Here:
Didn’t we read this book already? Only last time it was called The Triumph of the City and it was written by Edward Glaeser, a fine economist whose view of cities is slightly shaded by the fact that he grew up in Manhattan. Avent’s bio doesn’t say whether he grew up in New York [AC: Raleigh, NC], but he did go to school in London and currently lives in Washington. I can’t help but feel he is another city boy who loves cities so much he wants to impose them on everyone else.
The Antiplanner would never step into another city again if I didn’t have to as a part of my work. But I don’t think everyone would be better off living my lifestyle; I just think people ought to have a choice. Avent’s book simply stimulates the smart-growth advocates who want to impose all sorts of policies on urbanites and suburbanites to force them to live in denser communities.
I infer from this that (i) O'Toole didn't read the book; (ii) he didn't read the book carefully, or (iii) he did read the book carefully but is misrepresenting the conclusion. Ryan does not advocate any coercive policies in The Gated City. He asks that the housing market be allowed to function like it's supposed to: the market should be allowed to supply more housing when and where there is demand for more housing which means -- gasp -- places should be allowed to grow denser when there is demand for it. It's sad that it takes an economics-laden, research-intensive book to justify this principle, and even sadder that so many self-described libertarians denounce this principle, but such is the state of land-use policy in the United States today.
Like O'Toole, "I just think people ought to have a choice." People do have different preferences. Some people like dense, bustling, noisy places. And some people -- including, by his own admission, O'Toole -- hate them. The problem is that the people who hate cities try to impose their preference on the places where cities want to be.
After all, only a small portion of even the densest metropolitan area is genuinely urban. Most "city" dwellers actually live in places that are relatively sparesely populated. This would still be true even if the law allowed the demand for urban places to be fully satiated, even in places like San Francisco and San Jose. People who hate dense environments have and will always have thousands of suburbs and small towns to choose from. If you don't like dense places, don't live in dense or densifying places.
The libertarian position accordingly ought to be that we should allow the market to provide density where and when people want it; the people who don't like that particular product can buy a different product. That occasionally might require a density-hating libertarian to accept change to his own neighborhood. It occasionally might require him to move to another neighborhood if he finds the change too uncongenial. But libertarians are supposed to embrace dynamic markets. They deride people who fight market-driven change as "statists." Don't preach creative destruction for me but not for thee.
The view that we should accommodate density ought to be the progressive position, too. Allowing housing to keep up with demand keeps home prices low, which certainly is more equitable and egalitarian than propping them up. Allowing housing to keep up with demand lets people move freely from low-opportunity cities to high-opportunity cities.
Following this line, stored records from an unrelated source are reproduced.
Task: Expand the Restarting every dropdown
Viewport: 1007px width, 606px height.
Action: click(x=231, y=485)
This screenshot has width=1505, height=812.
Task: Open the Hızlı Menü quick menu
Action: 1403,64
Allowing housing to keep up with demand facilitates the density necessary to support transit, preserves open space on the city's periphery, and probably reduces VMT and the other things that environmentalists should care about. Fighting to preserve a neighborhood just because you happen to live there and like it the way it is is not only statist, it's selfish, even if you can't identify the specific people who will be hurt.
I've always thought that the libertarian position and the progressive position on land-use policy ought to be approximately the same. Thus it is not surprising per se that so many "libertarians" and "progressives" agree on land-use policy. What is strange is that so many "libertarians" and "progressives" agree because the libertarians turn into command-and-control statists and the progressives into regressive elitists.